指南推荐:泼尼松(强的松)20 ~ 40 mg/日,维持 1 ~ 2 周后逐渐减量(临床经验分享:标准体重范围内人群,泼尼松 30 mg/日,分 2 ~ 3 次/日口服,维持 1 ~ 2 周症状缓解开始减量,每周减量 5 mg)。总疗程不少于 6 ~ 8 周,不能「见好就收」。
为避免糖皮质激素撤药后病情反复,可在糖皮质激素减量至小剂量后同时加用非甾体类抗炎药。
停药或减量过程中出现反复者,仍可使用糖皮质激素。再次给予糖皮质激素剂量等同初始剂量(例如:初始剂量 30 mg/日,停药或减量过程中出现反复后仍可给予糖皮质激素 30 mg/日)同样可获得较好效果。
在应用糖皮质激素后放射性碘摄取率持续降低、提示炎症反应继续、应延长使用糖皮质激素。难治性病例和长期反复发作病例可采用手术切除病灶。但一般不需要手术治疗。

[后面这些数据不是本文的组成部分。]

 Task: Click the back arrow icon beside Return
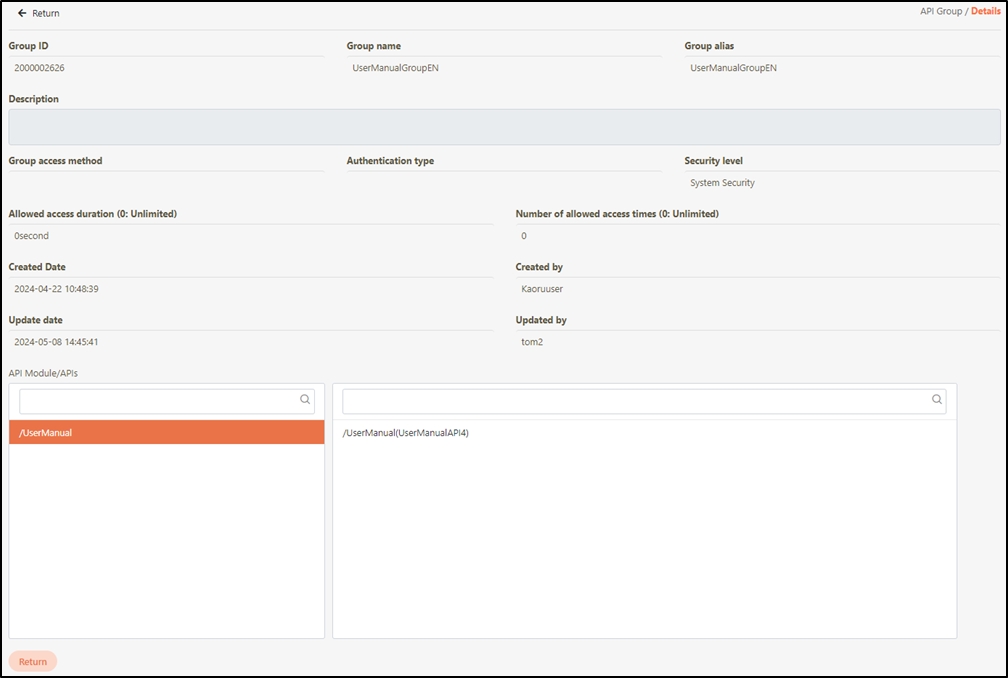pos(22,13)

注意:糖皮质激素仅改善甲状腺毒症症状,不能预防持久甲减的发生。应用之前要询问患者有无结核、高血压、糖尿病、消化性溃疡、骨质疏松症等疾病。使用时可酌情采取如下措施:低钠高钾高蛋白饮食;补充钙剂和维生素 D;可加服预防消化性溃疡及出血等不良反应的药物。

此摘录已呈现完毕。